В другой раз, увидя, как Дубликатова расправила на девочкином платьице бантик, Лили воскликнула:
– Ах, Саша, не приучай ее украшать тело! Не правда ли, Эрнест Иванович?
Тот удивился.
– Почему же? Наоборот, я нахожу, что это очень хорошо. Нахожу и подчеркиваю.
Лили удивилась и даже как будто испугалась.
– И это вы говорите? Вы?
– Ну да, я. Чему вы удивляетесь? Я придаю большое значение внешности.
Но тут уж она сразу поняла, что он иронизирует, и нежно рассмеялась.
Переполненное сердце облегчает себя словами. В один прекрасный вечер Лили, с пылающими щеками, сказала сестре:
– Какой удивительный человек Эрнест Иваныч! Я иногда случайно прохожу утром мимо флигеля и слышу, как он говорит сам с собой. И как все, что он говорит, значительно и глубоко.
– Когда же он говорит, не понимаю… Ах, да, это ведь он детям переводы диктует. Он ведь взят с языками.
– Какой вздор! – рассердилась Лили. – Вовсе это не переводы. Ты вечно все стараешься опошлить.
И ушла.
Ушла, но в душу Дубликатовой заронила немалую тревогу. Тревога выразилась определенной формулой:
– Дуреха влюбилась.
«А что, если так дальше пойдет, и тот гусь все это заметит, да пронюхает, что она с деньгами, да, чего доброго, женится?»
Думала Дубликатова, думала до сердцебиения, до валерьяновых капель. Даже заснуть не могла.

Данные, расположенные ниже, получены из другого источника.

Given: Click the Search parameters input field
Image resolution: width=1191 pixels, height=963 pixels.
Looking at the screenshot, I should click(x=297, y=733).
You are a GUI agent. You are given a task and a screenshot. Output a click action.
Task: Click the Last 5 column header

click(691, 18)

Утром решила:
– Гнать его со всеми языками. Но как гнать?
И тут повезло. Лили простудилась, слегла. Увидя, что она, на худой конец, дня три проваляется, Дубликатова позвала к себе Эрнеста Иваныча и сказала, что, к сожалению, принуждена с ним расстаться, что послезавтра должна ехать гостить со всеми детьми и вообще ничего не поделаешь.

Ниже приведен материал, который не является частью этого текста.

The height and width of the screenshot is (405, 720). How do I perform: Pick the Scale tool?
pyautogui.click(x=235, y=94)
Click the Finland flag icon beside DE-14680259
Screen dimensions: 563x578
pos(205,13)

– Это жаль, – сказал Эрнест Иваныч. – Дети сделали большие успехи, а особенно в английском, что я и подчеркиваю.
Дубликатова жалась, мялась, но в конце концов решительно распростилась с репетитором.
Известие об этом происшествии произвело на тант Лили самое потрясающее впечатление.

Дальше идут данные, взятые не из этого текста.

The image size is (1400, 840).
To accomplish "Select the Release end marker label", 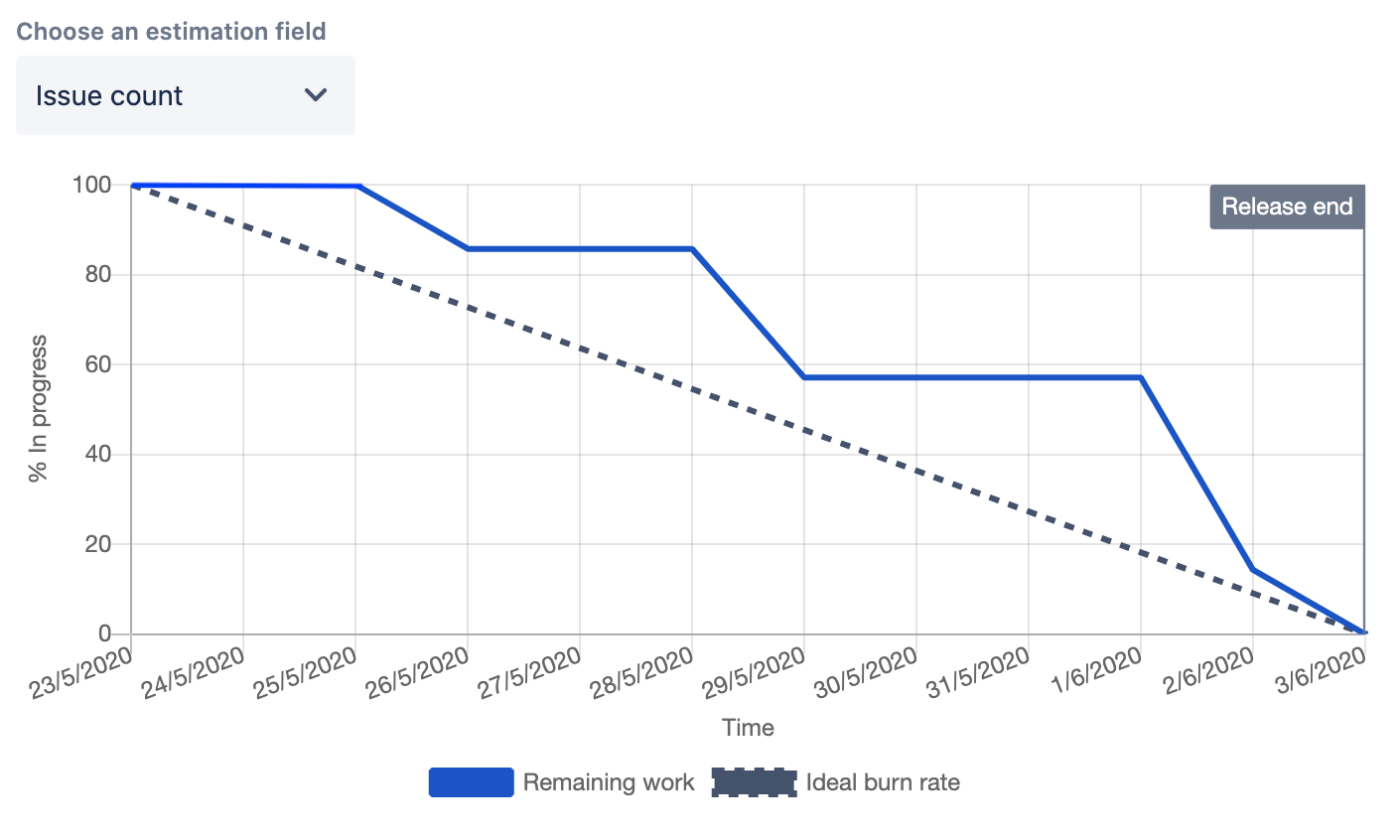I will 1287,207.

– Но пойми, – успокаивала ее Дубликатова, – пойми, что я здесь ни при чем. Он сам сказал, что получил известие из дому, что его жена или кто-то там из семьи нездоров.
– Жена! – воскликнула тант Лили. – Такие люди не бывают женаты. Он… он… слишком велик… то есть высок..
Она не пережила этого удара, то есть не пережила в деревне, и уехала переживать за границу.
Но репетитор Эрнест Иваныч, хотя и исчез из жизни Дубликатовой, но не бесследно. След остался, и довольно занятный. Когда детей повезли в Москву отдавать в школу, то выяснилось, что они абсолютно английского языка не знают. Они довольно бойко переводили и рассказывали на каком-то странном языке, но на каком именно – никто понять не мог. Репетитор учил их не по книжке, а из головы. Дубликатова была в ужасе.
– Это был сам дьявол!
Много времени спустя установили, что язык, который репетитор всучил им вместо английского, был эстонский. И вдолбил он его в детские головы так прочно, что, несмотря на мольбы матери и собственные страдания, они так его никогда и не забыли.
А вдова Дубликатова остро возненавидела Шекспира. Потому что, собственно говоря, с него все и началось.
Но так как Шекспир никогда об этом не узнал, то, пожалуй, и останавливаться на этом не стоит.